===== Supplied data =====
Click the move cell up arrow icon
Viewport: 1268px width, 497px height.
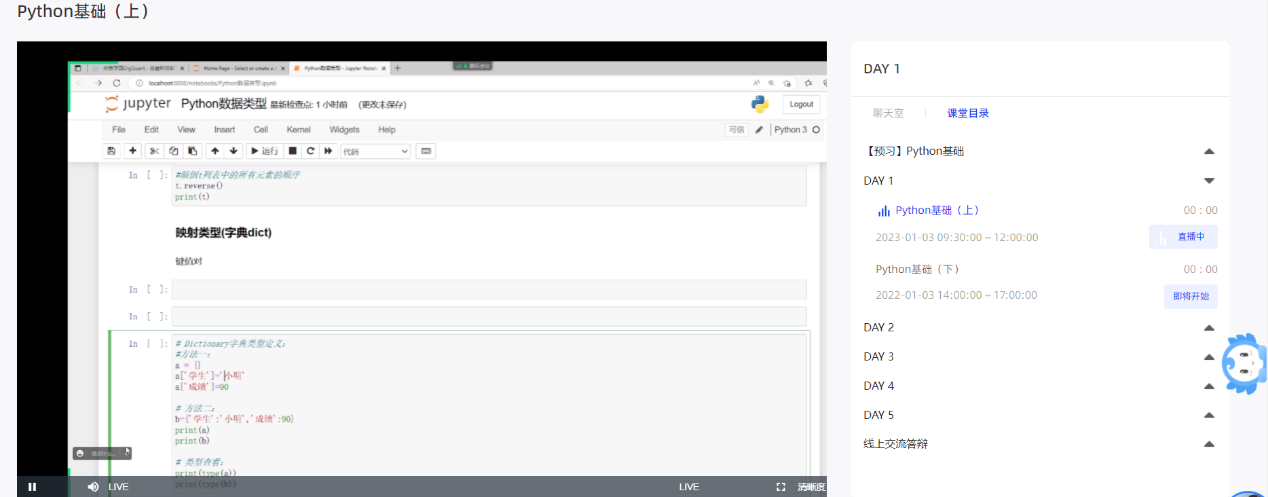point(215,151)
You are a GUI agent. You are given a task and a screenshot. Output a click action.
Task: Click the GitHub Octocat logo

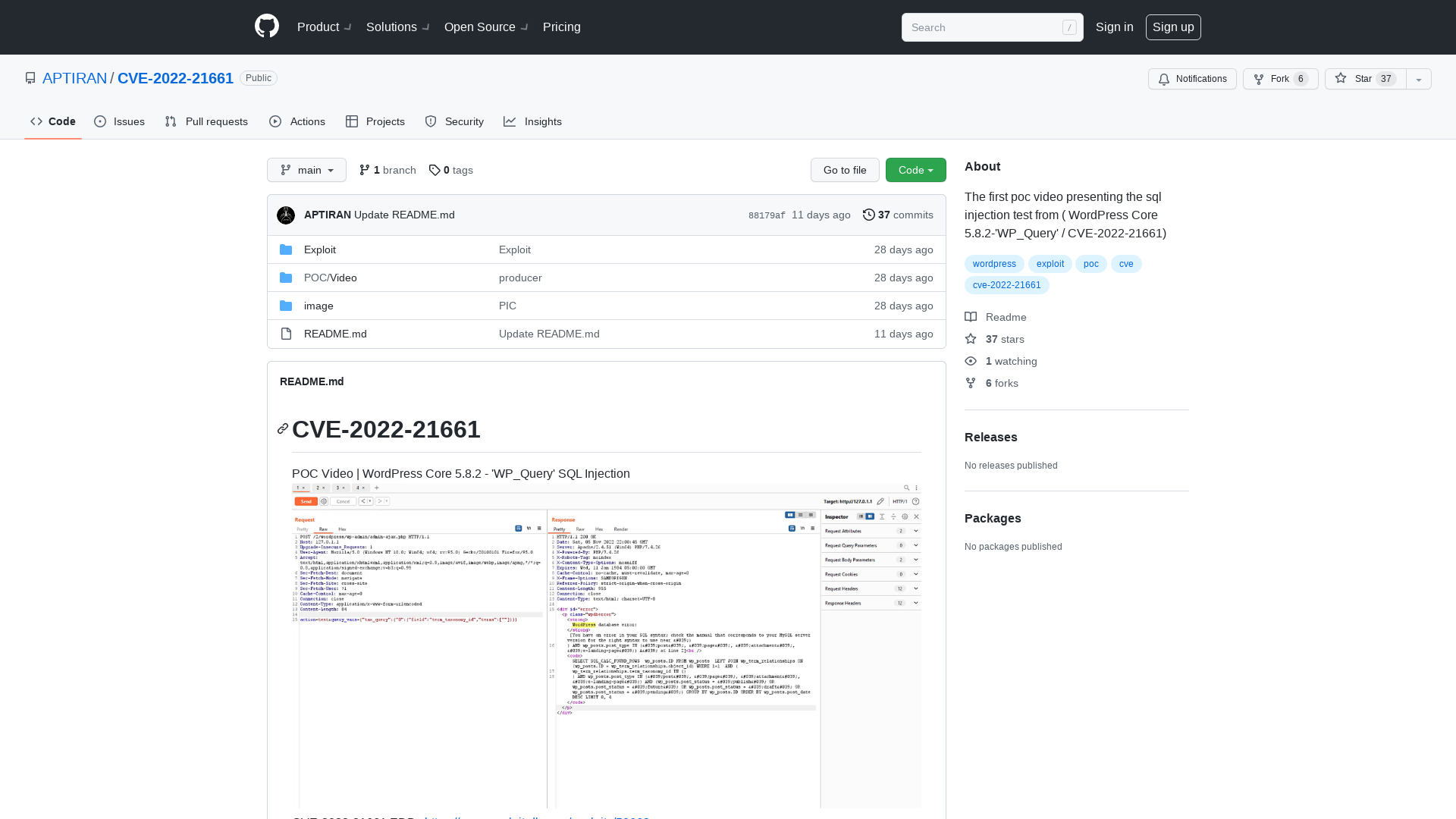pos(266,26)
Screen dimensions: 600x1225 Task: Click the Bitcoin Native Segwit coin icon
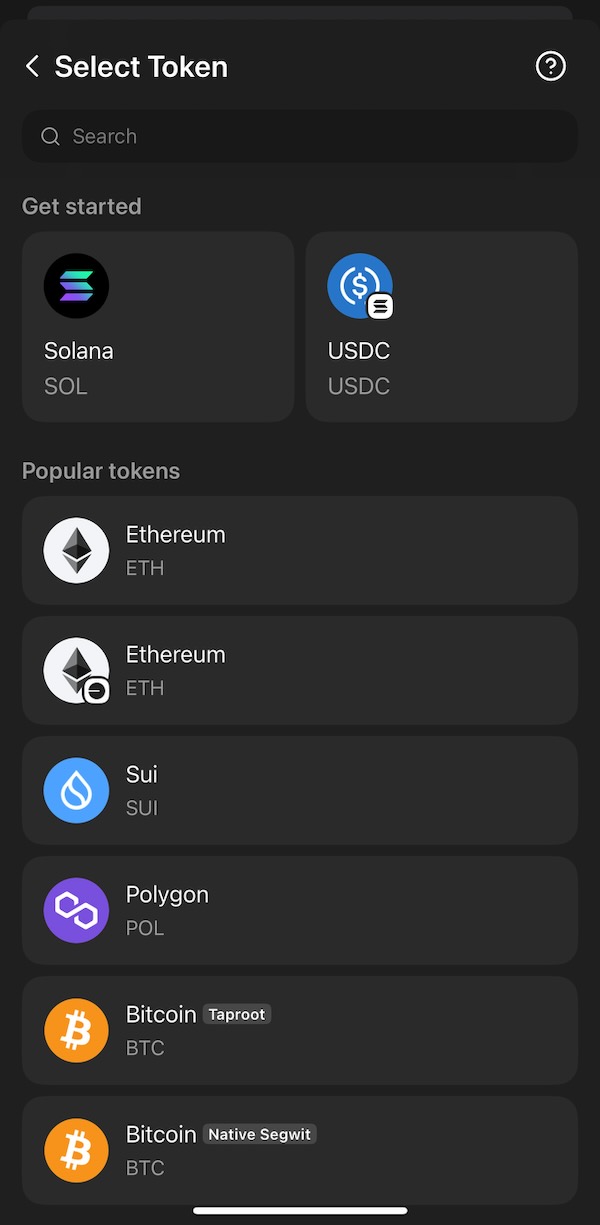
=====
| Given exercise |
Rewrite the part of the data that opens with the line containing "You are a GUI" and runs through the end of the data, both ends included, and nothing else. Multiply each coordinate in the answers by 0.5 and round to whole numbers, with halves going up, and leave out the pictures.

| Response to this exercise |
You are a GUI agent. You are given a task and a screenshot. Output a click action.
Task: Click the GitHub Octocat logo

pos(133,13)
Screen dimensions: 600x1225 Task: Click the Bitcoin Native Segwit coin icon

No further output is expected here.